Write out the entries below exactly, but only from the line containing "You are a computer-use agent." through the line containing "Screen dimensions: 780x644", and without the pictures.

▸ **INFORMATION GIVEN**:
•••••
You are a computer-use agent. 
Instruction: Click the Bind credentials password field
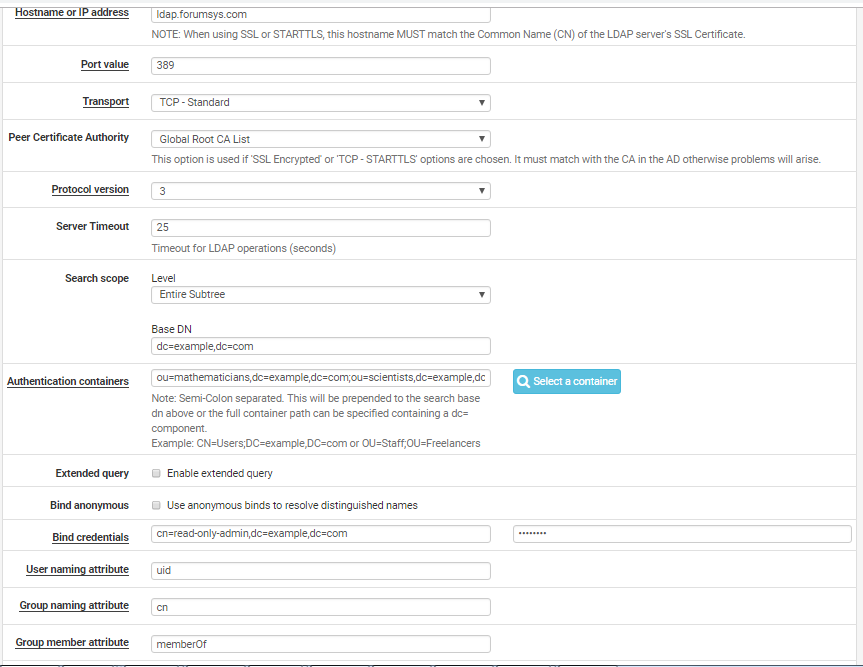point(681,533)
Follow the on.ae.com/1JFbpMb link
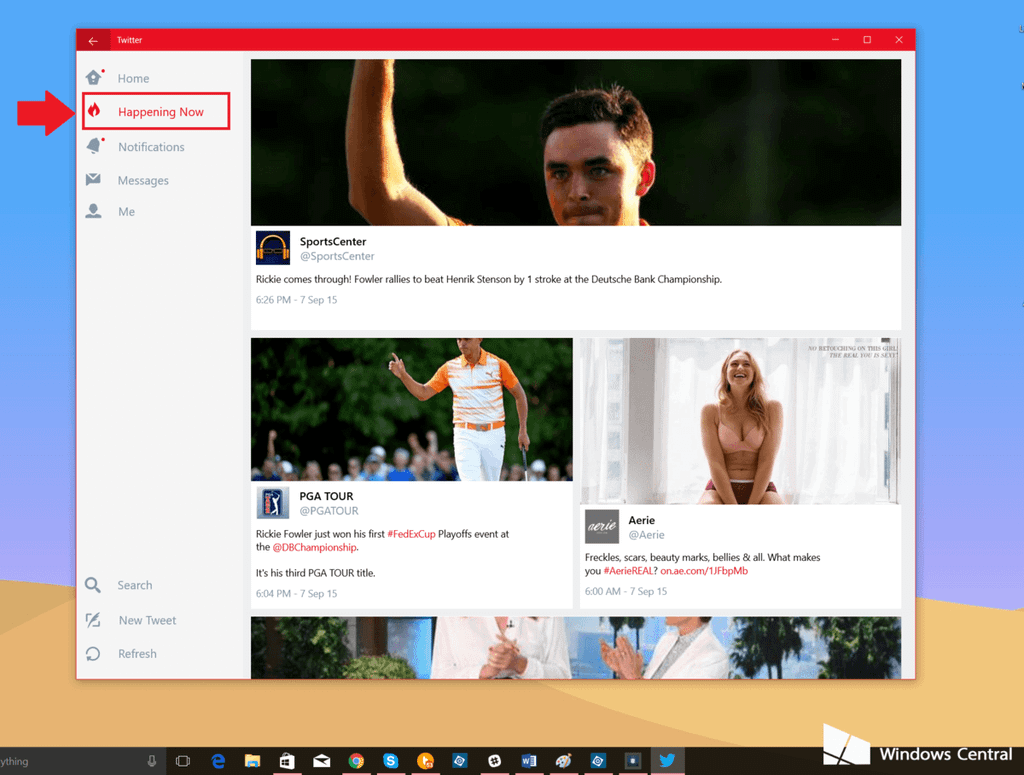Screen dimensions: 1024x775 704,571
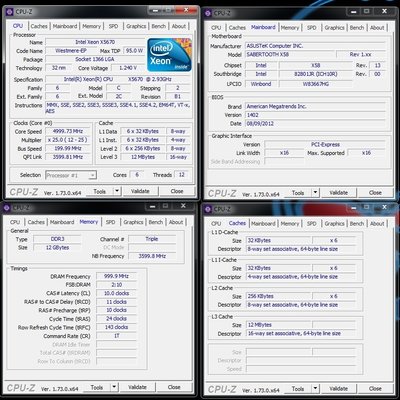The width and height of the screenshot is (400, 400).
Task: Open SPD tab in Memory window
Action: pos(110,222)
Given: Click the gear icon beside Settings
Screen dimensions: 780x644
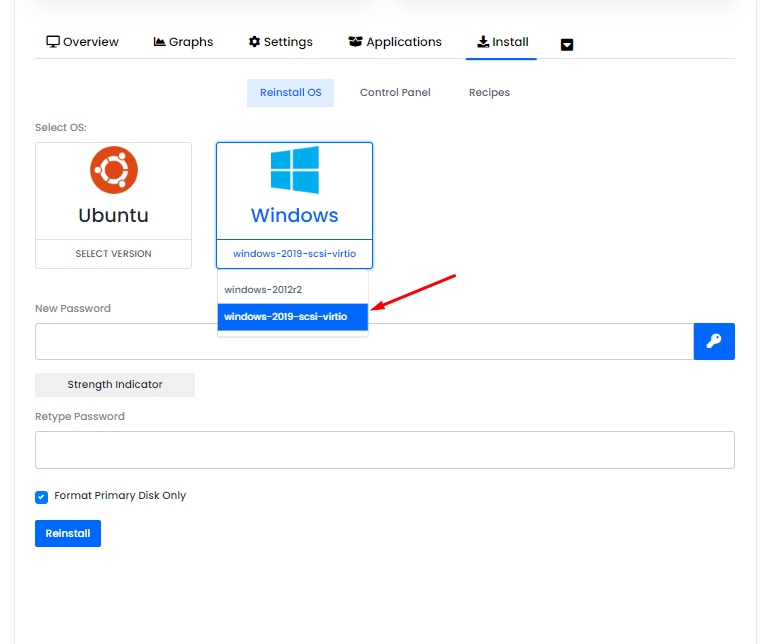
•••••
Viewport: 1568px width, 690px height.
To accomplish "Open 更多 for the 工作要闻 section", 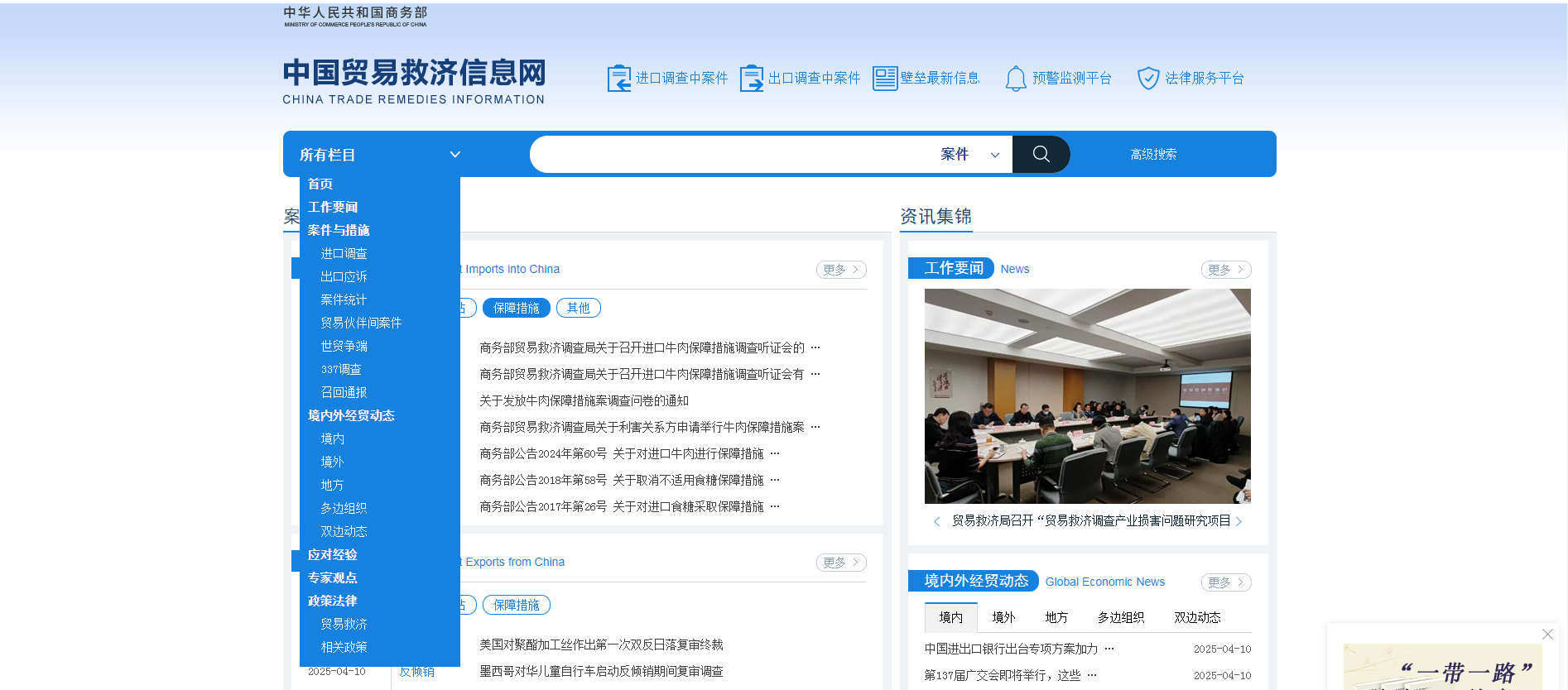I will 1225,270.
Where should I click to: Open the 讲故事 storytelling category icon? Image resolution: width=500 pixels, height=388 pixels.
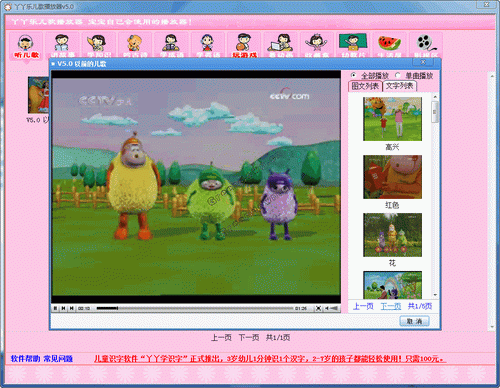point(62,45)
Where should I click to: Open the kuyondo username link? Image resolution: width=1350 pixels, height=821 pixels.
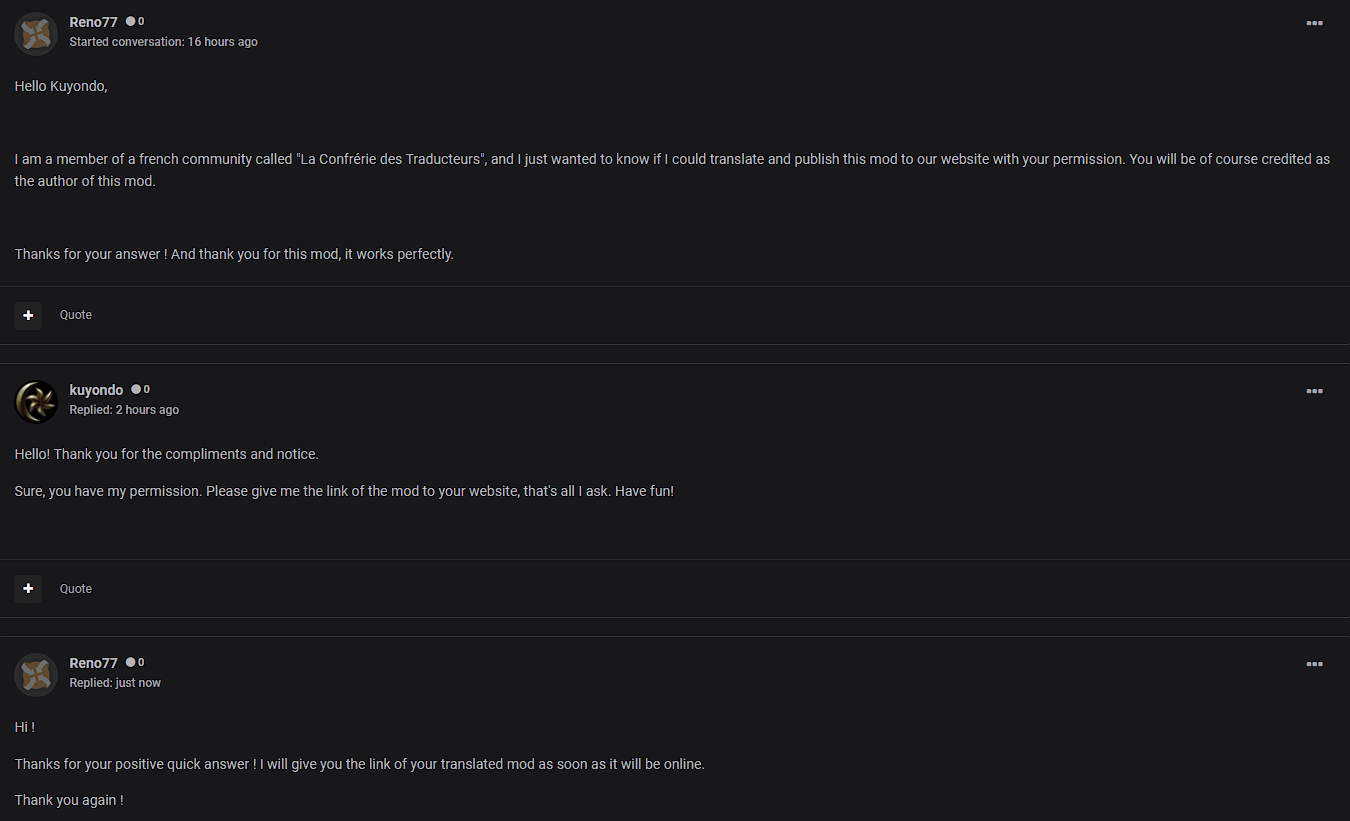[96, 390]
•••••
▸ **RESPONSE TO THE TASK**:
You are a computer-use agent. 
Instruction: Click the Bind credentials password field
point(681,533)
Follow the on.ae.com/1JFbpMb link
Screen dimensions: 1024x775 704,571
The width and height of the screenshot is (400, 400).
Task: Open SPD tab in Memory window
Action: pos(110,222)
Given: Click the gear icon beside Settings
Screen dimensions: 780x644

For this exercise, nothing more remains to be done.